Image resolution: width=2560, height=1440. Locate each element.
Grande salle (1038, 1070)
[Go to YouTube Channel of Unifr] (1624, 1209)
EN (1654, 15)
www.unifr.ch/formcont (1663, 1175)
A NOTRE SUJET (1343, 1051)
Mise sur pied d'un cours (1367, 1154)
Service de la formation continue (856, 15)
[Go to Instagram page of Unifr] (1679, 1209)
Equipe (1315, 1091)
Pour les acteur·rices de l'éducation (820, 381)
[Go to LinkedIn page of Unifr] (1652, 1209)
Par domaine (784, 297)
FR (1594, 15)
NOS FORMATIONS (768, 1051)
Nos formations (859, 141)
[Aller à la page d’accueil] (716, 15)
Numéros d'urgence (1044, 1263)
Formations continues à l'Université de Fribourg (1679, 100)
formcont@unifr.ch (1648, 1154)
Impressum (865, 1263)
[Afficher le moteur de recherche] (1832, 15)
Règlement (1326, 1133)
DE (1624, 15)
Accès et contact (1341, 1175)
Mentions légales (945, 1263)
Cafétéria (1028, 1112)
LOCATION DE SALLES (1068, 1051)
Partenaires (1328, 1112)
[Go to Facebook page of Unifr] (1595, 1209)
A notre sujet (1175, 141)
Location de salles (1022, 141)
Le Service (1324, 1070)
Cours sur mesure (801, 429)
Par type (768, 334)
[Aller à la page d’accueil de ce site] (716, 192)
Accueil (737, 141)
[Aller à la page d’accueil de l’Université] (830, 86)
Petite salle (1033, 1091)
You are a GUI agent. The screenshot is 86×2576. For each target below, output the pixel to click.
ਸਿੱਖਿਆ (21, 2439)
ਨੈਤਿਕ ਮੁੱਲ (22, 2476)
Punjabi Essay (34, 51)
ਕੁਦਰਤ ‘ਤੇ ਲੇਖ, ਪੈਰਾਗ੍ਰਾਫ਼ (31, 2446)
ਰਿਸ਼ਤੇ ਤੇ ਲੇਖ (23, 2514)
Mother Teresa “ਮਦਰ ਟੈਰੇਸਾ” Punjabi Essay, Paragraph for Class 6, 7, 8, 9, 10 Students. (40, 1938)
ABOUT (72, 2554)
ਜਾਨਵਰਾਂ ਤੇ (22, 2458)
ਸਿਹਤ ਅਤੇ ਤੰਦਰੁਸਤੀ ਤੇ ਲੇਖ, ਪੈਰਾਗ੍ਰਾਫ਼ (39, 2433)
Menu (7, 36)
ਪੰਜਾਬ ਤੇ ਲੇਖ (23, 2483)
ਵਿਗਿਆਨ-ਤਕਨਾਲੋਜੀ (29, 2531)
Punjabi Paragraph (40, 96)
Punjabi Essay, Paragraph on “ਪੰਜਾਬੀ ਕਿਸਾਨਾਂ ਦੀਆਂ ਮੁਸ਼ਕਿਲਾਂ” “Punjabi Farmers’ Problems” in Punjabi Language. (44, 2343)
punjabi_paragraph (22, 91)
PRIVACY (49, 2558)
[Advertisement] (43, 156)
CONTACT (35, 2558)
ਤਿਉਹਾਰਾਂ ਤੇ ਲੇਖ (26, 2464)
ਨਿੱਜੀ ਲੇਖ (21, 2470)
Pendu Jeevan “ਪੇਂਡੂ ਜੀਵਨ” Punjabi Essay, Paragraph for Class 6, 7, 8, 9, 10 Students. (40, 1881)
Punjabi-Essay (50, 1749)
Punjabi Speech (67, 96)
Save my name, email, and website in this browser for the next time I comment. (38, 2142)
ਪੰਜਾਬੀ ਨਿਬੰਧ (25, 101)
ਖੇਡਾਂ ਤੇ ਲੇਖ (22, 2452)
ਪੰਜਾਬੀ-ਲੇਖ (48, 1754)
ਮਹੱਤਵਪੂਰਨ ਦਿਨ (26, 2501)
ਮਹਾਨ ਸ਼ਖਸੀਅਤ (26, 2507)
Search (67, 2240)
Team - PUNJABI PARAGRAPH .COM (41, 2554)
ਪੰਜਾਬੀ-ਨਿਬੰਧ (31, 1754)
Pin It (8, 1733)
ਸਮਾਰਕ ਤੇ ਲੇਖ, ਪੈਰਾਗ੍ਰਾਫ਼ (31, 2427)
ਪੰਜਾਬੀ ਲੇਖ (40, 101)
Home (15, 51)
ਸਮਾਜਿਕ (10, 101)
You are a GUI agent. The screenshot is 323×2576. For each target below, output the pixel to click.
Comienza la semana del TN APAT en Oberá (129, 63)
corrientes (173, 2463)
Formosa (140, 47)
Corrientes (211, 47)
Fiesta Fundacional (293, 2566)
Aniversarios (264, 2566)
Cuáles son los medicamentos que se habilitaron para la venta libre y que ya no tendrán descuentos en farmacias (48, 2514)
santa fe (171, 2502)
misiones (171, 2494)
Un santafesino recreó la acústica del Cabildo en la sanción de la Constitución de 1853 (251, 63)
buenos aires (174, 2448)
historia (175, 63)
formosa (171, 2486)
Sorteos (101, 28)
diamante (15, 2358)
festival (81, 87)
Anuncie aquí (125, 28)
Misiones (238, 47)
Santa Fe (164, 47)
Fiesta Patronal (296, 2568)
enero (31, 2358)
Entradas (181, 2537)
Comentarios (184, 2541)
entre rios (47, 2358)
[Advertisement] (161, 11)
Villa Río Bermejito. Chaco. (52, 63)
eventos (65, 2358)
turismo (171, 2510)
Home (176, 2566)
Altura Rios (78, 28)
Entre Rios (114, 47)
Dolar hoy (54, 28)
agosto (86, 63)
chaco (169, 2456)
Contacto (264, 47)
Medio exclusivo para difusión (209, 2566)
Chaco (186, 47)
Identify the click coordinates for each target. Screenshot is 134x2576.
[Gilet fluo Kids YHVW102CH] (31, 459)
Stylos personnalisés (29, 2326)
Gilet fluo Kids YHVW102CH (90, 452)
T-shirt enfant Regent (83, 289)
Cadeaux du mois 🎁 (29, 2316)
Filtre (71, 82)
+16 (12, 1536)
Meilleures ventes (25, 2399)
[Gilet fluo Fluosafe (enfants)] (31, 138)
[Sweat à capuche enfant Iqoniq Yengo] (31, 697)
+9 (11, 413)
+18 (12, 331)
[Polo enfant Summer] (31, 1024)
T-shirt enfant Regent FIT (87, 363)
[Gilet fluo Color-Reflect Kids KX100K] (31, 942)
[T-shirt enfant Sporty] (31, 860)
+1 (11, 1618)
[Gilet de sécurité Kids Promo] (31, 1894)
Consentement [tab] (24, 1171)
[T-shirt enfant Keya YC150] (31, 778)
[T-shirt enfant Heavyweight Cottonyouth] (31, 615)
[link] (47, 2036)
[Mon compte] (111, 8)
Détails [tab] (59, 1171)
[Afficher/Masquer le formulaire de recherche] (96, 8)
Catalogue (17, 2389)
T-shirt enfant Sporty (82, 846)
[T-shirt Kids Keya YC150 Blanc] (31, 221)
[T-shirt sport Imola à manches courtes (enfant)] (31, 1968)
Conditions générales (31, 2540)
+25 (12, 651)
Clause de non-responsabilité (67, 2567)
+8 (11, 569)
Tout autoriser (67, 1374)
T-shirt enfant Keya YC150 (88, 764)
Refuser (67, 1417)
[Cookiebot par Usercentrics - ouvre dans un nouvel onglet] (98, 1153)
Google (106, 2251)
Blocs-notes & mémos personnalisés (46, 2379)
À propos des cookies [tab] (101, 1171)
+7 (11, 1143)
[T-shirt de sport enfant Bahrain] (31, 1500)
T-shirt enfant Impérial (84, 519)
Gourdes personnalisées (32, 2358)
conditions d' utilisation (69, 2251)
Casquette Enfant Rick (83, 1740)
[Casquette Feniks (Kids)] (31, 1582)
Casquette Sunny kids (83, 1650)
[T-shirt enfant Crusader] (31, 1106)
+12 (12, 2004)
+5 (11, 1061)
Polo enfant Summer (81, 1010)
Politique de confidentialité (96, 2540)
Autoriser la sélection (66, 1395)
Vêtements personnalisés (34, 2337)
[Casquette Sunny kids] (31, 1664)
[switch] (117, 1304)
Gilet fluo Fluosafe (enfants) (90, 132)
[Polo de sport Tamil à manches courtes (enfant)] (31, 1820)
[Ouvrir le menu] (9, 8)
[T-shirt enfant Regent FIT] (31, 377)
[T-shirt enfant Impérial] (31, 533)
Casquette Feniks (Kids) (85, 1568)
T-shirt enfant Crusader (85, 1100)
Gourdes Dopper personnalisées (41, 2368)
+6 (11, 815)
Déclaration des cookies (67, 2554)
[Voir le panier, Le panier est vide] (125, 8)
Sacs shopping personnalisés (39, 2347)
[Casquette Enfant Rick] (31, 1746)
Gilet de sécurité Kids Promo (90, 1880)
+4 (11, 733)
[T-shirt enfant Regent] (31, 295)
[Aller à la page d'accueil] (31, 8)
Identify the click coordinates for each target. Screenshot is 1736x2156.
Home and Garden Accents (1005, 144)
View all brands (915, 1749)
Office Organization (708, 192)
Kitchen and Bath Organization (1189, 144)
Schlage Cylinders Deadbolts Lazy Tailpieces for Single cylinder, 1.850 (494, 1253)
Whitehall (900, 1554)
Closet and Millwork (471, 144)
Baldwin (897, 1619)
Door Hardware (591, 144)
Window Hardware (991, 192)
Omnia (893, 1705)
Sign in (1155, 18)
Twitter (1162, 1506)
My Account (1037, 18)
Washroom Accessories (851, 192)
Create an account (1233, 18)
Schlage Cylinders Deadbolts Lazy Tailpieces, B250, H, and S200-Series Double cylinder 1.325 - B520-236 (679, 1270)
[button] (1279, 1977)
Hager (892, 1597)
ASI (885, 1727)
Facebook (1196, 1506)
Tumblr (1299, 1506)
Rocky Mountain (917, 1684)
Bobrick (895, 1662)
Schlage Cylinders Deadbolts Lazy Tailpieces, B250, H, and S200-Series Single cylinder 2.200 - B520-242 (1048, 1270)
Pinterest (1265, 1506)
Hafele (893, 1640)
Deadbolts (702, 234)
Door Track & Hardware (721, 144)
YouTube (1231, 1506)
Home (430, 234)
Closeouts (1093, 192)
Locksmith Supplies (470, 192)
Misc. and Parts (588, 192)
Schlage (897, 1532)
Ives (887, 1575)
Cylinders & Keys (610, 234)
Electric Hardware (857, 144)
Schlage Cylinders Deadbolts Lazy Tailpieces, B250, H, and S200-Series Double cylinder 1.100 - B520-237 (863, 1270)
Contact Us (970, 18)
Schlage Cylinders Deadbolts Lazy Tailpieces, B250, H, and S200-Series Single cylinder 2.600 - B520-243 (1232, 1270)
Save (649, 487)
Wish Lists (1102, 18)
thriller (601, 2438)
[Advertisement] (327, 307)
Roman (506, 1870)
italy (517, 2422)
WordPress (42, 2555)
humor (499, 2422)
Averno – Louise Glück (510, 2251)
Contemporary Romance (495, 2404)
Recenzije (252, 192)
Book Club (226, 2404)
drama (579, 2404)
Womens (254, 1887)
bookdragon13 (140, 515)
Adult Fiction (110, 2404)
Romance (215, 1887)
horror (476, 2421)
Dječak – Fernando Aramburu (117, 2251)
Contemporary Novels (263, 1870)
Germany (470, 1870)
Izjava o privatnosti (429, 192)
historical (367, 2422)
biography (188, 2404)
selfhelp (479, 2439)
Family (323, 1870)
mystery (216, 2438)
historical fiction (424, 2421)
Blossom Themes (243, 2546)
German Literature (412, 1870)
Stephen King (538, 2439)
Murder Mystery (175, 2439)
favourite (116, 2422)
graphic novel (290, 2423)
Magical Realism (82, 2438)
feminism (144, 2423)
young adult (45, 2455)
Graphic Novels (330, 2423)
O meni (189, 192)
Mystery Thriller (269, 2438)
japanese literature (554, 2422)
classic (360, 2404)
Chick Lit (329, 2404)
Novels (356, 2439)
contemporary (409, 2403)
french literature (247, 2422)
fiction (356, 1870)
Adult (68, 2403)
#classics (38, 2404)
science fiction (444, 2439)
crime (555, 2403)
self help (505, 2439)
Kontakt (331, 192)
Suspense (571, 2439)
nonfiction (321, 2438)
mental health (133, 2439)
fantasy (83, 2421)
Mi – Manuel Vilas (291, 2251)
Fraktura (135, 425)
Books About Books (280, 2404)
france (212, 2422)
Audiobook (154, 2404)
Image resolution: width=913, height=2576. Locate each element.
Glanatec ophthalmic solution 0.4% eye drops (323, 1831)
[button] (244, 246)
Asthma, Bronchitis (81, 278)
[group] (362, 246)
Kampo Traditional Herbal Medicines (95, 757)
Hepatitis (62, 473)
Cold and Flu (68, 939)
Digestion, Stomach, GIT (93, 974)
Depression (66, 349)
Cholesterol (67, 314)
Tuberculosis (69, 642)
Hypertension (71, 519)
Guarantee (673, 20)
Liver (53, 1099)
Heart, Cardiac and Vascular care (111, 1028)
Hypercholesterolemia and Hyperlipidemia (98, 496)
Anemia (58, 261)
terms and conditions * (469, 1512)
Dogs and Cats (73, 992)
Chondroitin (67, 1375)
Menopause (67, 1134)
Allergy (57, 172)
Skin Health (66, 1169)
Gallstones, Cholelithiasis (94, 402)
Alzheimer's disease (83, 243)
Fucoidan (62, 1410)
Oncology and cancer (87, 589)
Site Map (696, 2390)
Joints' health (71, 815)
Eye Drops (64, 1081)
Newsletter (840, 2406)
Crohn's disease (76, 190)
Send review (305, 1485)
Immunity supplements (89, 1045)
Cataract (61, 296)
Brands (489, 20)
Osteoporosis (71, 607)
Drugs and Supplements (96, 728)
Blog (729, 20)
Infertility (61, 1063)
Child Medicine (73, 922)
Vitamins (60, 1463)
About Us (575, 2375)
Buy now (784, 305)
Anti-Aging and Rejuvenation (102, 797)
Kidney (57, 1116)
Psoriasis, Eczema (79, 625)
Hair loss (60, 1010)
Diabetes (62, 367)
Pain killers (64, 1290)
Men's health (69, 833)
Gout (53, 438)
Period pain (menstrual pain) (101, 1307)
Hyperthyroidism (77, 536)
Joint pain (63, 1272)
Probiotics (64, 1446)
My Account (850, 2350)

-----

DESCRIPTION OF THE TASK: From the data above, state how many lines hold the string "Polo", and give the number without other words.

ANSWER: 3